Interfaith group marks 9/11
The Ramapo Interfaith Clergy Association will host a "Service of Gathering Together for Remembering, for Justice, and for Peace," on Sunday at the Immaculate Conception church in Mahwah. Congregants from the Christian and Jewish communities of Mahwah, Ramsey, and Upper Saddle River will be joined by representatives of the Ramapo Indians and, the organizers hope, the Muslim community.
The event will be "a memorial place for people affected directly or indirectly by the events of 9/11," said Rabbi Joel Mosbacher of Temple Beth Haverim in Mahwah. "We want people to take away two main things: a reinvestment in being involved in community-building in our own area, and to find solace and strength through our joint community." Mosbacher, one of the event’s main organizers, is the only Jewish member of the group.
"It’s a particularly poignant moment for us to gather and look back and see what it is we’re doing to try to make peace and justice in the world, and move from prayer to action in whatever way we can," Mosbacher said.
The program will be divided into three segments.

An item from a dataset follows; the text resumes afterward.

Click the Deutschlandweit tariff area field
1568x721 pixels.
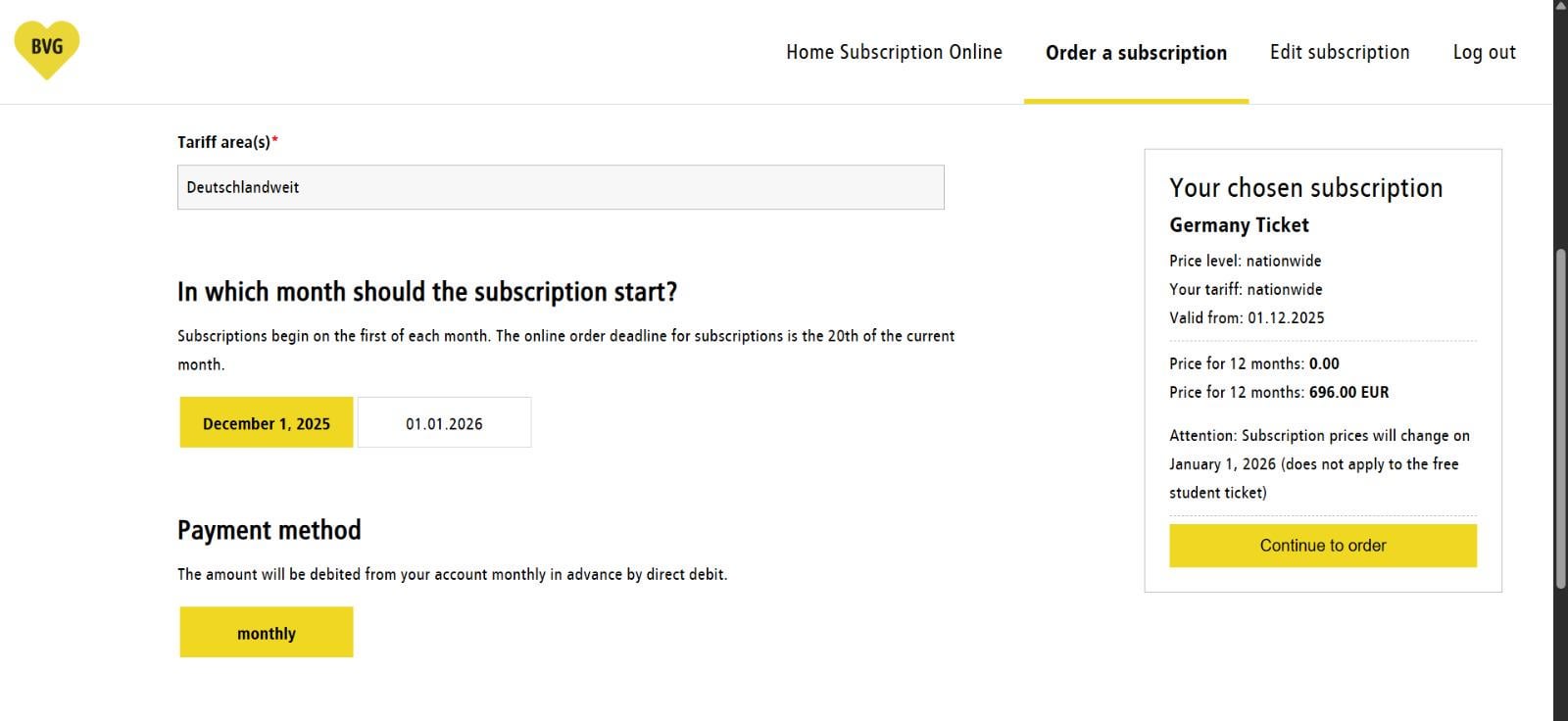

First will be remembrance, when participants will read aloud the names of people who died in the Sept. 11 attacks and those who survived the attacks, as well as the names of people who have served, are serving, or died during service in Iraq and Afghanistan. The names were solicited from the individual communities, said the Rev. Carol Brighton of the Lutheran Church of the Redeemer in Ramsey. Other such names will be welcomed.
The next segment will be a time for justice, with readings and prayers for justice from the participating faiths. The service will close with readings for peace.
"It’s centered around the fifth anniversary [of Sept. 11] but expanded beyond," Brighton said. "It’s an opportunity for peace and justice.
The interfaith association was created shortly after Sept. 11 and gathers for Thanksgiving services, Martin Luther King Day, and an interfaith scholar-in-residence program. Its activities are kept on a very local level because its leaders want to address the issues and concerns of their own communities, Mosbacher said.
Sunday’s program will feature members of the different congregations leading prayers from their own faith-based traditions, either a meditation or another reading to promotoe peace, understanding, and healing, said the Rev. William Grob of Ramapo Reformed Church in Mahwah.
"Sept. 11 was an example of how hatred can destroy," Grob said. "We owe it to one another to try to promote peace and healing."
"We have some people in this area who lost family and friends in that tragedy," Brighton said. "Some of it is a means of comforting, an opportunity to heal some wounds."
Sunday’s service will be more than just an interfaith event, Brighton said. She hopes that it will also be an intercommunity event, bringing together the different geographic communities of northwest Bergen,as well as the religious communities.
Promoting peace is more than just praying for it, Mosbacher added. "Justice in the world is not only a passive, wishful, prayerful effort, but it is for active engagement," he said. Actions could include calling local representatives or U.S. senators or volunteering at food banks. The point is to not only pray and hope for justice but to do something about it, Mosbacher said.
Elsewhere in the county, Temple Beth El of Northern Valley in Closter will commemorate those who died on Sept. 11 during Shabbat services tonight at 7:30. Call (’01) 768-511′ for information.
Temple Sholom in River Edge will hold a memorial service on Monday, honoring all victims of terror, 8 p.m. Call (’01) 489-‘463 for information.